Sunday, September 20, 2009

Bans on Outdoor Smoking Cross a Line in the Sand

USA TODAY view on cigarettes and public health:

Prohibitions at beaches, parks lack scientific rationale.

Times just keep getting tougher for the American smoker.

As recently as the early 1980s, smoking was considered chic and socially acceptable just about everywhere. Today, smokers are about as welcome in many places as someone with swine flu.

They often seem a forlorn lot, forced to huddle in specially designated areas outside buildings. Smoking bans continue to spread, most recently to rental cars from Budget and Avis.

For the most part, the extension of "No Smoking" rules has been a very good thing. Smoking has declined from 42% of Americans adults in 1965 to just under 20%

in 2007. But the next front in the smoking wars — the great outdoors — is more problematic.

Scores of municipalities have barred smoking in outdoor public places. Now New York

is discussing a ban in its hundreds of parks and 14 miles of beaches. But the rationale that supported earlier bans — to protect non-smokers from the ill effects of secondhand smoke — is missing.

To be harmed by secondhand smoke outdoors, you have to stand right next to the smoker and in the path of his smoke. Prolonged exposure in a park is improbable.

New York's mayor, reformed smoker Michael Bloomberg, who has been laudably aggressive with anti-smoking campaigns, was right to respond hesitantly when his city health commissioner proposed this one.

The nation's change from a smoking to an anti-smoking culture was greatly accelerated by revelations in the mid-1980s that secondhand smoke could be deadly. Smokers could no longer argue they were harming only themselves. Non-smokers' rights became paramount. By that standard, the gradual banning of smoking in confined spaces — airplanes, workplaces and the like — made sense. And if a hotel or car rental chain thinks it's good business to go smoke-free, that's a competitive decision it's entitled to make.

Government-imposed outdoor bans, though, are another matter. Rather than protecting innocent victims from harm, they amount to an intolerant majority infringing the personal freedom of an unpopular minority that is harming only itself. Just as people should be allowed to smoke in their own homes (unless they live in condos or apartments that have declared themselves smoke-free), they should also be allowed to smoke outdoors, where smoke is quickly dissipated and enforcement is problematic.
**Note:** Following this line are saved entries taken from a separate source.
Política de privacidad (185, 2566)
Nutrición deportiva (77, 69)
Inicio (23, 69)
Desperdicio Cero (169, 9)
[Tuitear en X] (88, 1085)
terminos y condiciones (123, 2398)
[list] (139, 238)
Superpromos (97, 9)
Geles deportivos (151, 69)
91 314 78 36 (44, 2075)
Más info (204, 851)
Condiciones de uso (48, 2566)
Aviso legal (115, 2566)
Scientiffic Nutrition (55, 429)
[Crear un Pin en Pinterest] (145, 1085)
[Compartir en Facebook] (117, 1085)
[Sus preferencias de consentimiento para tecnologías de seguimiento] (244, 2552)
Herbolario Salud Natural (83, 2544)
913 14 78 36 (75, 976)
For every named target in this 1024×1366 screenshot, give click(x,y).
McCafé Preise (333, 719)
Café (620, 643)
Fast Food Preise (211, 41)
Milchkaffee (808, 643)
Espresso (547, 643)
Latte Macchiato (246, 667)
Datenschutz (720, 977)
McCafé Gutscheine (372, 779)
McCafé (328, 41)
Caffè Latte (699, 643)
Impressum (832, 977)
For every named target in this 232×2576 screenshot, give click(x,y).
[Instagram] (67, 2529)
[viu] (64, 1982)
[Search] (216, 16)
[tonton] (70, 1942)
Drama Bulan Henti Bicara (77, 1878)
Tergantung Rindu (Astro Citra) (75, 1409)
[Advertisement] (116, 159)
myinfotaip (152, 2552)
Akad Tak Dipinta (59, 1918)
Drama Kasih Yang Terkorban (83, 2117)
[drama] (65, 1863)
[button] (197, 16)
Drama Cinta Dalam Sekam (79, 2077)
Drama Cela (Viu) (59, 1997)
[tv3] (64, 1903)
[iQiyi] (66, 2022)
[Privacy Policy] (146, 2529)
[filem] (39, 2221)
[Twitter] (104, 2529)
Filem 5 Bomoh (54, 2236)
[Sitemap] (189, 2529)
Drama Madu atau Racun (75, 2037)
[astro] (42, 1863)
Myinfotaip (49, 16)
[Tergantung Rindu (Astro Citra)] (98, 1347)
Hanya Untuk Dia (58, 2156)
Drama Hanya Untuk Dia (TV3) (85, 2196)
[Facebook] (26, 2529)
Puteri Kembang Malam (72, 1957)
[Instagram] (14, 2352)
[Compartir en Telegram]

And though some smokers regard beaches as giant ashtrays, that's best dealt with through littering laws, not prohibitions.

From a health standpoint, the fewer people who smoke the better. Some 440,000 die each year from smoking-related illnesses, which is ample reason people should be persuaded not to take up the habit, particularly in their teen years, when nearly all smokers get hooked. Their addiction, however, should not be an excuse for persecution.

It might seem a fine line, but it's an important one, and banning smoking in airy outdoor public places crosses it.